EnduranceOnline Training

Triathlon | Santa Cruz Sentinel | Beginner Week 1

Monday

STRETCH - :15 - See information on stretching in the articles and information section.
REST DAY

Tuesday

STRETCH - :15
BIKE – :45 – Do this on a flatter stretch of road. Spin easy and focus on releasing the downward pressure on your pedals during the recovery phase of your pedal stroke. Relax. (L2-L3)
1 - SWIM – 700 yards (if you are not swimming masters, see workout 1 at the end of this week of training)

Wednesday

STRETCH - :15
WALK/RUN or RUN - :30 - (L1-L2) – Walk 2 min./run 2 min…for the duration of the walk/run. If you have been a consistent runner coming into this program run the entire workout at the levels indicated.
Walking Lunges – 2x10 - See information on Plyometrics in the articles and information section.
Push-ups - Do either men’s or women’s style push-ups—which ever you can do and hold form – 2x10 (2 sets of 10)
Ab crunches – 20

Thursday

STRETCH - :15
2 - SWIM – 700 yards (if you are not swimming masters, see workout 2 at the end of this week of training)

Friday

STRETCH - :15
WALK/RUN or RUN - :35 - (L1-L2) – walk 2 min./run 2 min…for the duration of the walk/run. If you have been a consistent runner coming into this program run the entire workout at the levels indicated.
Walking Lunges – 2x10
Push-ups – 2x10
Ab crunches – 20

Saturday

STRETCH - :15
BIKE – 1:00 - (L2-L4) – Do at least 2 climbs of 1 min. within the ride, playing with gearing efficiency on the climbs. Push each climb up to L4.

Bike tips of the week:

On each climb this week, sit a bit further back on your saddle and relax your shoulders and chest. Notice how moving your body position slightly backward changes the power transfer to the drive train. Strive to be in a gear that allows you optimal power and efficiency going into a hill, on a hill and coming over the top of a hill. This may require you to shift gears during the climb. Anticipate this. Be in a gear that allows power while still maintains effective and fluid RPM’s (revolutions per minute).

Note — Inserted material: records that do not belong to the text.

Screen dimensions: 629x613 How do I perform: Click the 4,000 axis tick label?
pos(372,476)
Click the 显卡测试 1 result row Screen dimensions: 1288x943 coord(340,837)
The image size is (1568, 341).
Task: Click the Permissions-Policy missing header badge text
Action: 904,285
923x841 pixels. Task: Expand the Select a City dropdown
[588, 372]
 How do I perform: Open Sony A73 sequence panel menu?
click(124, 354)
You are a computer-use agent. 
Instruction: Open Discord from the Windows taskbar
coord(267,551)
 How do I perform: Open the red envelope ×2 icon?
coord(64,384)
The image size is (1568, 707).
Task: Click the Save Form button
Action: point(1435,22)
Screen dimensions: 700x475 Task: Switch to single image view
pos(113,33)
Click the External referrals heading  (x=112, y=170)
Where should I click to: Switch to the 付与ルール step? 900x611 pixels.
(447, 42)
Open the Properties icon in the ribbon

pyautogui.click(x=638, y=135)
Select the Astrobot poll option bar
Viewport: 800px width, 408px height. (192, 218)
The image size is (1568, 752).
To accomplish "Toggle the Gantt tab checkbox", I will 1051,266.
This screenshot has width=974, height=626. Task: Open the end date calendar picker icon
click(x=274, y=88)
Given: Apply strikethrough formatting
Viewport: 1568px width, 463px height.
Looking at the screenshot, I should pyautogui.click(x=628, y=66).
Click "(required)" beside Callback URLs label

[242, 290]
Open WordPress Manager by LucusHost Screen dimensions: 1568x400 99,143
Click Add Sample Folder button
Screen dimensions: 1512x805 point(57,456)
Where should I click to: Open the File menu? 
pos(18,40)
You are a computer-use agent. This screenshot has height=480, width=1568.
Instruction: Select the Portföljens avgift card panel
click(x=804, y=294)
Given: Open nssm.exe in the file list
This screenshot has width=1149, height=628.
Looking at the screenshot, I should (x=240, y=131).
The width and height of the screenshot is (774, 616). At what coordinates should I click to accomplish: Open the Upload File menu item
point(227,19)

Every 10 minutes, take a few sips of water or sports drink. Every 20 minutes, eat 50-100 calories of food, energy gel, or energy bar with more water.

Sunday

STRETCH - :15
WALK/RUN or RUN - :40 - (L1-L2) – Walk 2 min./run 2 min…for the duration of the walk/run. If you have been a consistent runner coming into this program run the entire workout at the levels indicated.

Run tips of the week:

Assess the running shoes you are currently using. How long have you been wearing them? Are there visible wear patterns on the soles and/or do you see lines and creases in the mid-sole (the cushy material between the sole of the shoe and your foot)? If you are a consistent runner and have had your shoes for 3 or more months, you are due for a new pair. Consider purchasing a new pair of shoes for these next 8 weeks of training. Go to a running store where the sales people will spend some time looking at your foot plant and walk/run patterns to find the correct shoe for you. Tell the sales person about your race goal to help them put you in the best shoe for you. Tell the sales person if you wear orthodics. If you have been a consistent runner for at least several months to a year, consider trying a racing flat for this event. Taking several ounces off the feet of a veteran runner can give you a huge mental boost in your race!

Swim workout of the week (2x)

SWIM 200 yards (stroke of your choice and/or drills) (L2)
KICK 100 (with a kick board) (L2)
SWIM freestyle 6 x 50 with :15 seconds rest between each (L3)
SWIM 100 yards (stroke of your choice and/or drills) (L2)
Total: 700 yards

Swim tips of the week:

Find a masters swim program that you can swim with each time you get in the pool. An organized program gives you a focused workout in a fun, group environment. Swimming with other people will naturally cause you to swim at your best. Find a program that has a coach who over sees each workout and interacts continually with the swimmers. Introduce yourself to the coach and tell he/she about your goals and upcoming race. Ask the coach to work with you at each workout—pointing out drills specific to your needs and give you tips on how to improve your stroke. Make sure your workouts are catered to your current swim fitness level, and your upcoming race.

Notes

If you want to gain fitness, your training must be consistent day after day, week after week. While you must train consistently, breaking up similar routines and introducing diversity and change into your workouts will propel you forward to creating the most optimal "training effect" (that is, the most noticeable improvement in your fitness/performance). This includes doing your training easy on easy days, more intensely on high intensity, interval, or hilly days, and mixing up intensities within certain workouts as specified.